AUSTIN — Conservative activists, unable to persuade key lawmakers to shun stimulus money, say the Legislature’s acceptance of federal aid will cost Texas jobs.
The stimulus package will increase government spending and “crowd out” private investment, denying Texas between 130,000 and 170,000 jobs, according to a study unveiled today by the Texas Public Policy Foundation, a conservative think tank.
“It would be more prudent to not use the stimulus funds, or certainly not to the degree that they are,” former Rep. Talmadge Heflin, R-Houston, said of legislative budget writers.
Heflin, a foundation official who in 2003 was head of the House Appropriations Committee, said he fears the House will spend more stimulus money than the Senate. For the two-year budget it passed last week, the Senate tapped $11 billion of stimulus funds.
“Both bodies will have missed great opportunities by not cutting back on spending,” Heflin said. “If they cut spending now, then if the recession continued, there would be less of a need to cut next session.”
Thirteen House Republicans, none members of Appropriations, joined several conservative groups and business associations at a Capitol news conference for release of a study by Adruin, Laffer & Moore Econometrics, a Tallahassee, Fla.-based consulting firm. A principal is Arthur Laffer, an anti-tax economist known as the father of supply side economics.
“When government grows as a percentage of the private sector, … jobs are lost,” said Donna Arduin, an author of the study, which was commissioned by the foundation. She urged using stimulus money only to speed up construction projects, such as roads, that the state planned to build eventually.
The study urged “particular caution” about some lawmakers’ desire to accept $556 million offered to Texas, though the stimulus bill would condition that on Texas’ making several changes in its unemployment insurance program.

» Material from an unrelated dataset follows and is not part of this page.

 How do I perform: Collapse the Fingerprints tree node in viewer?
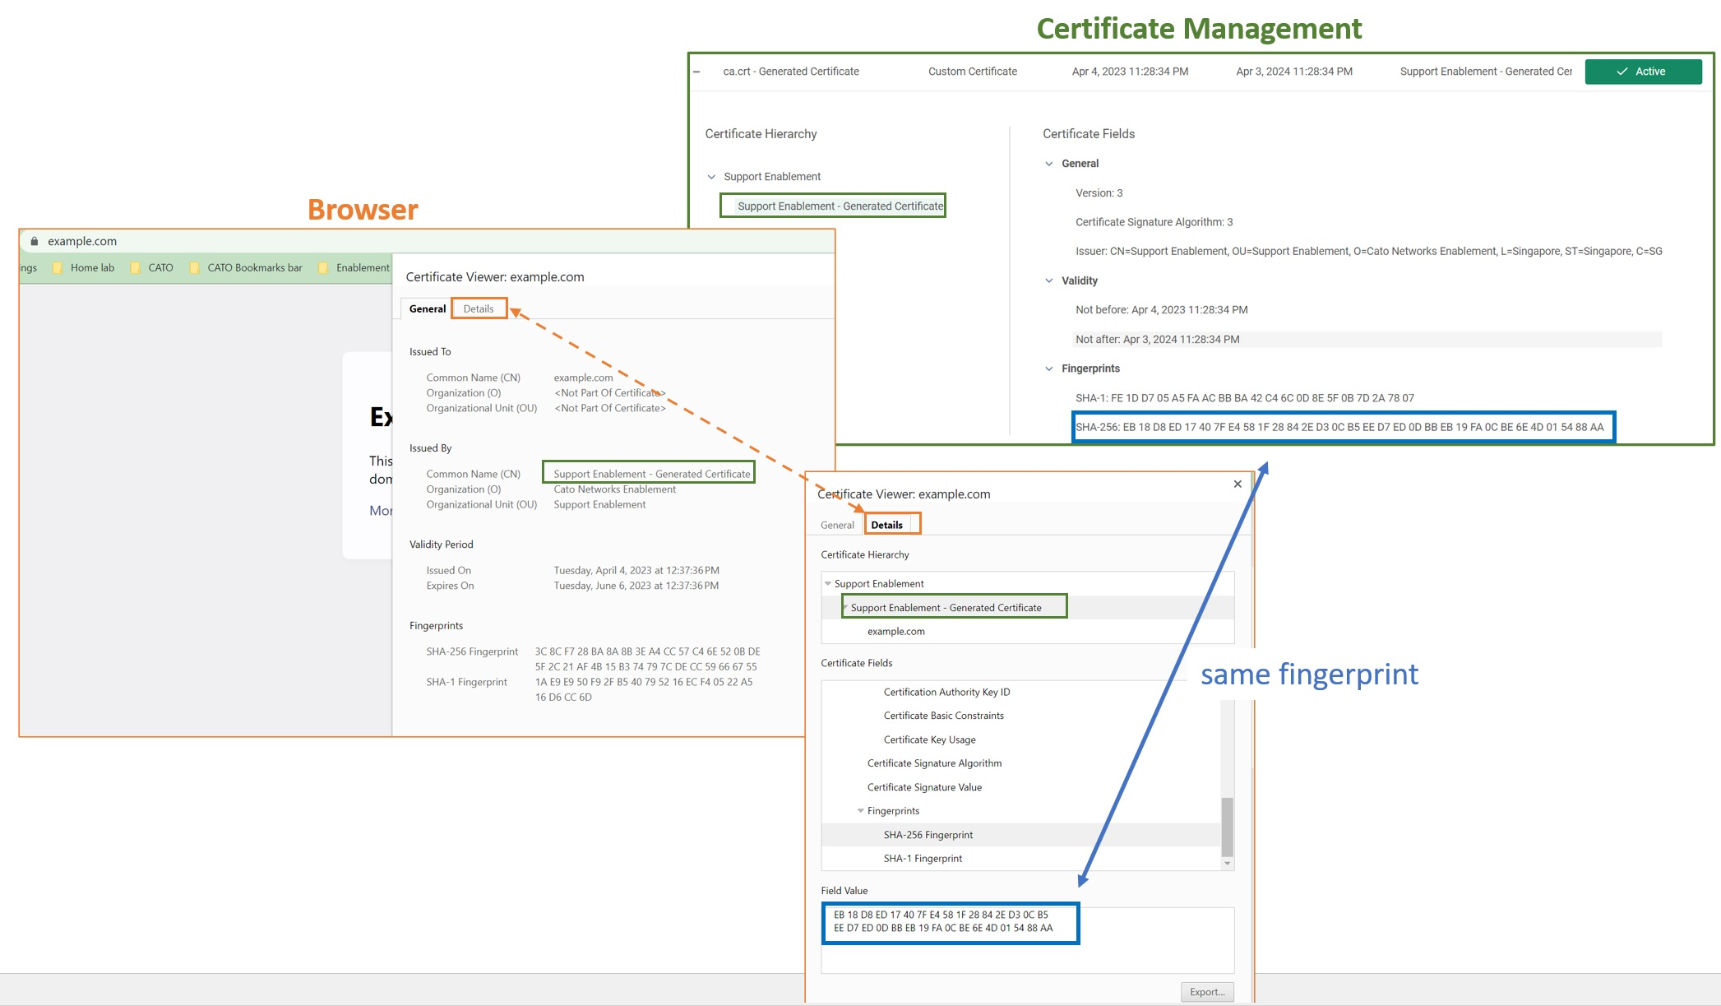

“Every time the federal government has added stimulus money for unemployment insurance, along with strings that require you to expand those programs, they’ve always been followed by state [employer] tax increases,” Arduin said.
Leaders of the Texas Business Association and the Texas chapter of the National Federation of Business spoke against the proposed changes in unemployment insurance, saying eventually they would saddle employers with higher taxes.
Rep. Kelly Hancock, R-North Richland Hills agreed, saying, “The right thing to do is to look out for the long term interests of Texas businesses.”
However, Ed Sills, spokesman for the state AFL-CIO, urged the state to take the federal unemployment benefits money so it can soften next year’s employer tax increase and help more jobless Texans.
Noting that Laffer in 2006 predicted there wouldn’t be a recession, Sills said, “Citing Laffer for advice on how to run the Texas economy is like relying on candy manufacturers to set dental policy.”